The good news is that many women who have had adjuvant breast cancer treatments (chemotherapy and/or anti-estrogen therapies given to reduce the risk of relapse) have had successful pregnancies and healthy babies. However, it is impossible to know whether a successful pregnancy is possible in a breast cancer survivor because many factors influence the chances of a successful pregnancy.

Is pregnancy safe after breast cancer?

Pregnancy after cancer treatment is safe for both mother and child, more often than not. Pregnancy does not appear to increase the risk of cancer recurrence. Still, some women may be advised to wait several years before trying to conceive.

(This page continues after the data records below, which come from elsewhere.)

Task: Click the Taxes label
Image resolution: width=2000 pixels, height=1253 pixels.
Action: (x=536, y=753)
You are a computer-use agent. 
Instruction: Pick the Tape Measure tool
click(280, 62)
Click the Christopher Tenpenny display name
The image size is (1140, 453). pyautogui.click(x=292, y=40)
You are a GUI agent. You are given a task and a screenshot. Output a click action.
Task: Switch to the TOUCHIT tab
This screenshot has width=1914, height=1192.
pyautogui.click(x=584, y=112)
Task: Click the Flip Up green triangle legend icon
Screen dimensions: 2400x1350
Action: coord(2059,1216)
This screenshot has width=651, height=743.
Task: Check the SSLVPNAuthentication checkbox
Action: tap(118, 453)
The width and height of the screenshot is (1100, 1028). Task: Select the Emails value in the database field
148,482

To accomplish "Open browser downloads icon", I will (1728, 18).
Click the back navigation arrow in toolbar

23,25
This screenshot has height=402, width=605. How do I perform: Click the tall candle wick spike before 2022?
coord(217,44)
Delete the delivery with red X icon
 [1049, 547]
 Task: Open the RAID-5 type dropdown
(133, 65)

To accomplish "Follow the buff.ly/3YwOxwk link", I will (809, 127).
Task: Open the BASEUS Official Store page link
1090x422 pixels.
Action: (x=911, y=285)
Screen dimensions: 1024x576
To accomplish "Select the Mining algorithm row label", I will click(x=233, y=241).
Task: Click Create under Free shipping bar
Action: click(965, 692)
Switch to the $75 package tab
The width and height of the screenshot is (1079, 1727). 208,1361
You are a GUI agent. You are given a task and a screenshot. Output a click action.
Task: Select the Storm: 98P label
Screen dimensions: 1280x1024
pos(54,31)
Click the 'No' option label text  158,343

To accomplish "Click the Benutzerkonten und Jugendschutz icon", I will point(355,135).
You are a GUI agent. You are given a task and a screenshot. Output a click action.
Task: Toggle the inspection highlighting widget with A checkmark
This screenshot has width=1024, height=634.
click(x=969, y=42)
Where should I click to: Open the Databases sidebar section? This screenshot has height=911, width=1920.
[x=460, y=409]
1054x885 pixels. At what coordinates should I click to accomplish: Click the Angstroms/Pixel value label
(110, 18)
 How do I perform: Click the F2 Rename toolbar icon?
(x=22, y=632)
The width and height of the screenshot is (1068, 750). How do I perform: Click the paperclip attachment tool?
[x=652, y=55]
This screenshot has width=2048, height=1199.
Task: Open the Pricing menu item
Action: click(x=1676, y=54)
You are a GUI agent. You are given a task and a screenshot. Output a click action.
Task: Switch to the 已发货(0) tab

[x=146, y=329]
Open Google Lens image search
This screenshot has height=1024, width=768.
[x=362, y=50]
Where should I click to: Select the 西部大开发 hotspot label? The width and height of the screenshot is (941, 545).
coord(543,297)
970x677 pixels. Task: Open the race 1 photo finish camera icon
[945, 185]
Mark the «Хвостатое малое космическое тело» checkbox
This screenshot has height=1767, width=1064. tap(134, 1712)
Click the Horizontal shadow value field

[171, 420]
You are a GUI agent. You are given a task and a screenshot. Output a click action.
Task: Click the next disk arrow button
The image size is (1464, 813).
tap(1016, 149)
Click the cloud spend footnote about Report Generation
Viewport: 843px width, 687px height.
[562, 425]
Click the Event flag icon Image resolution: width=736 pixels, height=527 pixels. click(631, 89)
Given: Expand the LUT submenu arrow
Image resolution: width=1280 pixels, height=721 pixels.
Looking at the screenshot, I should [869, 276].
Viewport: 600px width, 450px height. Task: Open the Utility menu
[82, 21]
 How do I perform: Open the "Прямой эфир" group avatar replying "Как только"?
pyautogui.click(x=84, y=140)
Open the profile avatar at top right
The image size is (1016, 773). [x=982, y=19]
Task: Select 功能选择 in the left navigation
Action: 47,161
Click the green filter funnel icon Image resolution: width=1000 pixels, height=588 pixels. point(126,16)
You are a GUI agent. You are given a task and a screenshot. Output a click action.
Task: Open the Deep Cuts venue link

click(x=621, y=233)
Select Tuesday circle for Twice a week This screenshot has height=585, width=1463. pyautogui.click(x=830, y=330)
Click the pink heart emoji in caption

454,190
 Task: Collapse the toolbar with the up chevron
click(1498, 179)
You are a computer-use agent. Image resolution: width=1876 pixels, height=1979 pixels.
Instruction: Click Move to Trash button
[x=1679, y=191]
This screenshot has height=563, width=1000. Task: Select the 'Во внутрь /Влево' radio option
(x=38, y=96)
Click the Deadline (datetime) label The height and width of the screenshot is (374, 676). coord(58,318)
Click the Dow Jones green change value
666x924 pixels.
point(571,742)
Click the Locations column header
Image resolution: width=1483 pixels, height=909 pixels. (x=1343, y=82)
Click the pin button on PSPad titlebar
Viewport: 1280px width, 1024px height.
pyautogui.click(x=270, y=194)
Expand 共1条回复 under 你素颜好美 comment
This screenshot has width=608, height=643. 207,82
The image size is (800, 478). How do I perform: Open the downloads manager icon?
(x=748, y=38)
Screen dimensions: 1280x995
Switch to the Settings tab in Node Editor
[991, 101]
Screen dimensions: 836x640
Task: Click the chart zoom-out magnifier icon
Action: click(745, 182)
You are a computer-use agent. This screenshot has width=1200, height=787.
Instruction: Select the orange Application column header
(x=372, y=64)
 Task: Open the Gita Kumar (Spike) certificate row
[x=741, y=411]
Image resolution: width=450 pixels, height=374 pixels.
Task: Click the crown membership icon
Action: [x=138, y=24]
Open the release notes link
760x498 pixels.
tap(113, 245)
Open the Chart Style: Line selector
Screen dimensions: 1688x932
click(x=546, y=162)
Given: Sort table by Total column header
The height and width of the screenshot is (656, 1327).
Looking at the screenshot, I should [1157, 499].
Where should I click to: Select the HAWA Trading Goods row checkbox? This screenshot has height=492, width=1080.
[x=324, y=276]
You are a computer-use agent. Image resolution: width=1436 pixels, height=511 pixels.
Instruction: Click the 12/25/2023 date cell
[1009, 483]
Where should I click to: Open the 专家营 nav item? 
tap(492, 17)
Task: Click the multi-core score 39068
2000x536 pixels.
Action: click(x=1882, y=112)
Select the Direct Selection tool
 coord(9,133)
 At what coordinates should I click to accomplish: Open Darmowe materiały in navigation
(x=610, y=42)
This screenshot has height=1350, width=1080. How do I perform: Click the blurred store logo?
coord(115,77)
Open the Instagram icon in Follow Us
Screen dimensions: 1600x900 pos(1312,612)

Factors determining the likelihood of successful pregnancy after breast cancer

Several doctors advise women not to get pregnant for the first 6 months after completing chemotherapy as any damaged eggs are said to leave the body within the first 6 months. Other medical professionals advise waiting 2 to 5 years before trying to conceive. This is because cancer is more likely to reoccur in earlier years. Cancer treatment during pregnancy is also more difficult. Here are some of the factors to consider:

     Maternal age

     Type of treatment

     Fertility status of partner

     Type of cancer and the stage

     Pre-treatment maternal fertility status

     Measures used to protect maternal fertility during treatment

How cancer treatments may affect pregnancy

     Radiation therapy.

     Radiation therapy may have an effect on the uterus's support cells and blood supply. It may also increase the chances of miscarriage, premature birth, low birth weight, and other complications.

     Surgery to the cervix

     Removing all or part of the cervix may increase the likelihood of miscarriage or premature birth. This is due to the cervix's inability to support a developing pregnancy.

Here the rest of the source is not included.